## Do this
Reproduce verbatim the lines of the items below, from the line containing "Click the Annotation Monitor cross icon" through the line containing "click(x=777, y=123)", including both of those lines.

(Data entries)
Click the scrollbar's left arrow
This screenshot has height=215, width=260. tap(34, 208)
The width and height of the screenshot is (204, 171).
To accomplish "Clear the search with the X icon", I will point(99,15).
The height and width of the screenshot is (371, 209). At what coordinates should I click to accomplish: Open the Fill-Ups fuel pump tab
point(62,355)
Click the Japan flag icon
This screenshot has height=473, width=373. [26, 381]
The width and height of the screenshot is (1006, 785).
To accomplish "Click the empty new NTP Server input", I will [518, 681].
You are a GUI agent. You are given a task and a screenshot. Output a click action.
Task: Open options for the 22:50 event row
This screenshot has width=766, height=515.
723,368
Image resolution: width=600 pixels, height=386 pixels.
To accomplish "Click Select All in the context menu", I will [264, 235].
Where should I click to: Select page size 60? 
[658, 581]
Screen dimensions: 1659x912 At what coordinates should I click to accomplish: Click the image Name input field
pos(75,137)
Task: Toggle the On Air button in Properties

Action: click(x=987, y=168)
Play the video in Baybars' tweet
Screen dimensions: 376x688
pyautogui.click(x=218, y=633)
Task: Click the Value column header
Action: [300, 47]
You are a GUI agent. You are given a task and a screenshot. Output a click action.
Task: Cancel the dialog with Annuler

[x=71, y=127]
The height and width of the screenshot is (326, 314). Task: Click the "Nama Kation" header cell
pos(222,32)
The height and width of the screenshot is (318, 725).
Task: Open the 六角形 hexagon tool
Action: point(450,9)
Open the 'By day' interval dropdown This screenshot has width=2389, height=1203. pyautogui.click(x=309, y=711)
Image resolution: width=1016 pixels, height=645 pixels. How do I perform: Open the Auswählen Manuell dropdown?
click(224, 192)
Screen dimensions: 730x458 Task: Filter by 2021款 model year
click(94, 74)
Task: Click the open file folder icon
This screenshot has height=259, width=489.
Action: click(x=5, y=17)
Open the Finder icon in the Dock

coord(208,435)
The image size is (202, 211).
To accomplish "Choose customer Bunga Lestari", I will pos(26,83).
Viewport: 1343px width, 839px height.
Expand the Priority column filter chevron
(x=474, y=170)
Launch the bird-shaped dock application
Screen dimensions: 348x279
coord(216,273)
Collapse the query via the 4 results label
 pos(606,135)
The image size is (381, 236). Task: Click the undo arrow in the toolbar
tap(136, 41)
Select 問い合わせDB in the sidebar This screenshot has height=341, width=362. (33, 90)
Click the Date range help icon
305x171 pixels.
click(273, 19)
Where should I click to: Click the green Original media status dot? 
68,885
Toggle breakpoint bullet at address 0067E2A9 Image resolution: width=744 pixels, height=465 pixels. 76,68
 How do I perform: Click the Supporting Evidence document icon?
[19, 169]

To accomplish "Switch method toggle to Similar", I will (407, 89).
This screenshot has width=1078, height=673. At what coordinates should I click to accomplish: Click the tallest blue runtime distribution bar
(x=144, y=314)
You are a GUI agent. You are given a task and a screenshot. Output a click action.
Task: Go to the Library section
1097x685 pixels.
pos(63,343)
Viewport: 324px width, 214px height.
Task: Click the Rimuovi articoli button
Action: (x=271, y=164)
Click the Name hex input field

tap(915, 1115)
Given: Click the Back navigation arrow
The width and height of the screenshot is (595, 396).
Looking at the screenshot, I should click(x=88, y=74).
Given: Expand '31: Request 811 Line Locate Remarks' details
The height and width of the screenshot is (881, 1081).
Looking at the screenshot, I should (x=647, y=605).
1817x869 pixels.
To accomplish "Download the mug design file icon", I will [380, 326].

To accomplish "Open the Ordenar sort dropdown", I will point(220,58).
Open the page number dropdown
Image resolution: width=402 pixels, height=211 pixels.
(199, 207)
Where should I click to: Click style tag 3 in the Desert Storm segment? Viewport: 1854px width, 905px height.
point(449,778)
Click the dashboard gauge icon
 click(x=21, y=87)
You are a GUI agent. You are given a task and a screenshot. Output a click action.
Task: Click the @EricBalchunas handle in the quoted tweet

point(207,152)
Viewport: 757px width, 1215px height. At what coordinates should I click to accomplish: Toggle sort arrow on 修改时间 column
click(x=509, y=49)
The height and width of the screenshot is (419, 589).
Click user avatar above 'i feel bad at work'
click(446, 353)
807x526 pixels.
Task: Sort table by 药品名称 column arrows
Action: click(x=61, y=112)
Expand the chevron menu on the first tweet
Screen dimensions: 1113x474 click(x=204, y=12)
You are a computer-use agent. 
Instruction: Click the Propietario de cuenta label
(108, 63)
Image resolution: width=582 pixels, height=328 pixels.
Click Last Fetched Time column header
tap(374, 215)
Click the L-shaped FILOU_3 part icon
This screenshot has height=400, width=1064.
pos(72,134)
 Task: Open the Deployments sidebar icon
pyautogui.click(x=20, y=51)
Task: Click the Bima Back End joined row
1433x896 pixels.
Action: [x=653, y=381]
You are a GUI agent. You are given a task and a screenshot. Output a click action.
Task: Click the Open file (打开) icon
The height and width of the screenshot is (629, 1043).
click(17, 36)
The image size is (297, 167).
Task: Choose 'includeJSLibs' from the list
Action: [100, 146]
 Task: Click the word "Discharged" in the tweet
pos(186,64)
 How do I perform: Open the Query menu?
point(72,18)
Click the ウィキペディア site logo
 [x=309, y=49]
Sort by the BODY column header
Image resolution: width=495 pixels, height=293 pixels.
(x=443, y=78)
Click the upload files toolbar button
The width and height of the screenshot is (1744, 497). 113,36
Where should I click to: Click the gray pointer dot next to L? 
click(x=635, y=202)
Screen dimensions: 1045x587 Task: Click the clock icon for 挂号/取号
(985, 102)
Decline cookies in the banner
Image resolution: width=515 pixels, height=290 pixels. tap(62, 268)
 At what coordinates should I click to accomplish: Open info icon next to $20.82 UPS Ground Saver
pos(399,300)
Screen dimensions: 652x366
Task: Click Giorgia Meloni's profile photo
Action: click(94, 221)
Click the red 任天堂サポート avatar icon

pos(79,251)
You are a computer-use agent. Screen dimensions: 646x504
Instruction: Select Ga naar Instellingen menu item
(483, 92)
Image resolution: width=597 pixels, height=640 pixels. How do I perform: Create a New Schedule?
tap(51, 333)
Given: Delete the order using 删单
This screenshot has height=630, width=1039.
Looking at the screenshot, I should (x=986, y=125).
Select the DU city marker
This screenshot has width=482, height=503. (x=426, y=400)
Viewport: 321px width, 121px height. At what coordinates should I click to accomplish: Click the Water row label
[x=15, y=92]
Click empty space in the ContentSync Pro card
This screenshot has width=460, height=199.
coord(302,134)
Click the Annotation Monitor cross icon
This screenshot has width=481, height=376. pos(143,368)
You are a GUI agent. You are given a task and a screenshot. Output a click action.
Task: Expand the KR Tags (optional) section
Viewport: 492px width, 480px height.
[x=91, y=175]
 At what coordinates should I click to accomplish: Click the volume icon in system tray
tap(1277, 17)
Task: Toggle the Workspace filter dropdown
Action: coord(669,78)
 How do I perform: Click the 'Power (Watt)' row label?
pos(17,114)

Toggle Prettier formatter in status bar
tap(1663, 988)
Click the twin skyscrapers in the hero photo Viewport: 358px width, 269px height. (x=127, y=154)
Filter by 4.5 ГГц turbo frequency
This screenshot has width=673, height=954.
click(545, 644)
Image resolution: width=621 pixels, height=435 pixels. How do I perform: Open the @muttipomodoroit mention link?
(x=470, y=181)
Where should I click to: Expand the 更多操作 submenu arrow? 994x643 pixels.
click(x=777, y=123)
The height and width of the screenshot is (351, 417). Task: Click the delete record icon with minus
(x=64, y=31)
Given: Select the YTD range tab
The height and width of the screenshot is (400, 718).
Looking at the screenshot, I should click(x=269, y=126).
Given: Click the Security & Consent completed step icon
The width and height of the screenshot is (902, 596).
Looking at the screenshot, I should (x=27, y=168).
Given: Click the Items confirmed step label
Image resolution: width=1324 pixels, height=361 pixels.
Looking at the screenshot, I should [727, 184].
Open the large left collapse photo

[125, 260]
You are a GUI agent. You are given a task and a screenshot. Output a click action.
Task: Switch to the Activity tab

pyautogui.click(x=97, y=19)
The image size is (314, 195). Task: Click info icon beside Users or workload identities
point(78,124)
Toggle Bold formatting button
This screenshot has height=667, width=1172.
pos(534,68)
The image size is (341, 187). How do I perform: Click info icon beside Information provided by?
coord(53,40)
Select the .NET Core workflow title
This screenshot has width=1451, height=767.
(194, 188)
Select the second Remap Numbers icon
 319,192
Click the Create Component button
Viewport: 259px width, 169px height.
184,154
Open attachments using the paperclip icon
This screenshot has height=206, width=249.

## Exercise output
Click the Annotation Monitor cross icon
This screenshot has width=481, height=376. pos(143,368)
You are a GUI agent. You are given a task and a screenshot. Output a click action.
Task: Expand the KR Tags (optional) section
Viewport: 492px width, 480px height.
[x=91, y=175]
 At what coordinates should I click to accomplish: Click the volume icon in system tray
tap(1277, 17)
Task: Toggle the Workspace filter dropdown
Action: coord(669,78)
 How do I perform: Click the 'Power (Watt)' row label?
pos(17,114)

Toggle Prettier formatter in status bar
tap(1663, 988)
Click the twin skyscrapers in the hero photo Viewport: 358px width, 269px height. (x=127, y=154)
Filter by 4.5 ГГц turbo frequency
This screenshot has width=673, height=954.
click(545, 644)
Image resolution: width=621 pixels, height=435 pixels. How do I perform: Open the @muttipomodoroit mention link?
(x=470, y=181)
Where should I click to: Expand the 更多操作 submenu arrow? 994x643 pixels.
click(x=777, y=123)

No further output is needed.